* Document segment:
=== Section Start ===

# Kernel Support Vector Machines

In this exercise sheet, we will implement a kernel SVM. Our implementation will be based on a generic quadratic programming optimizer provided in CVXOPT (`python-cvxopt` package, or directly from the website `www.cvxopt.org`). The SVM will then be tested on the UCI breast cancer dataset, a simple binary classification dataset accessible via the `scikit-learn` library.

## 1. Building the Gaussian Kernel (5 P)

As a starting point, we would like to implement the Gaussian kernel, which we will make use of in our kernel SVM implementation. It is defined as:
$$
k(x,x') = \exp \Big( -\frac{\|x-x'\|^2}{2 \sigma^2} \Big)
$$

* **Implement a function `getGaussianKernel` that returns for a Gaussian kernel of scale $\sigma$, the Gram matrix of the two data sets given as argument.**

In [3]:
import numpy,scipy,scipy.spatial

def getGaussianKernel(X1,X2,scale):
    inside_parenthsis = scipy.spatial.distance.cdist(X1,X2,'sqeuclidean')
    K = numpy.exp(-inside_parenthsis/(2*scale**2))
    return K

## 2. Building the Matrices for the CVXOPT Quadratic Solver (20 P)

We would like to learn a nonlinear SVM by optimizing its dual. An advantage of the dual SVM compared to the primal SVM is that it allows to use nonlinear kernels such as the Gaussian kernel. The dual SVM consists of solving the following quadratic program:

$$
\max_\alpha \sum_{i=1}^N \alpha_i - \frac12 \sum_{ij} \alpha_i \alpha_j y_i y_j k(x_i,x_j)

=== Section End ===

* Tasks to perform:
1. Answer these questions about the kernel SVM exercise sheet:
(a) On which dataset will the SVM be tested?
(b) How many points is the section on building the Gaussian kernel worth?
(c) What advantage of the dual SVM over the primal SVM does the sheet give?
2. Set down, word for word, the part of the kernel SVM exercise sheet that opens with the words containing "We would like to learn" and closes with "y_i y_j k(x_i,x_j)".

* Supplied information:

=== Section Start ===

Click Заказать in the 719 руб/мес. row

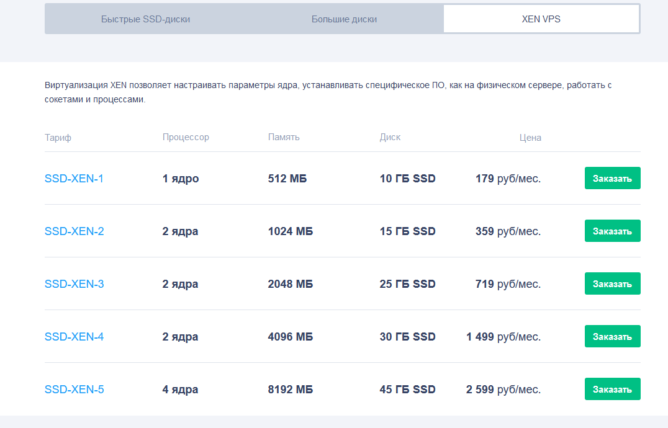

=== Section End ===

* Per-task answers:
1.
(a) The UCI breast cancer dataset.
(b) 5 points.
(c) It allows the use of nonlinear kernels such as the Gaussian kernel.

2.
We would like to learn a nonlinear SVM by optimizing its dual. An advantage of the dual SVM compared to the primal SVM is that it allows to use nonlinear kernels such as the Gaussian kernel. The dual SVM consists of solving the following quadratic program:

$$
\max_\alpha \sum_{i=1}^N \alpha_i - \frac12 \sum_{ij} \alpha_i \alpha_j y_i y_j k(x_i,x_j)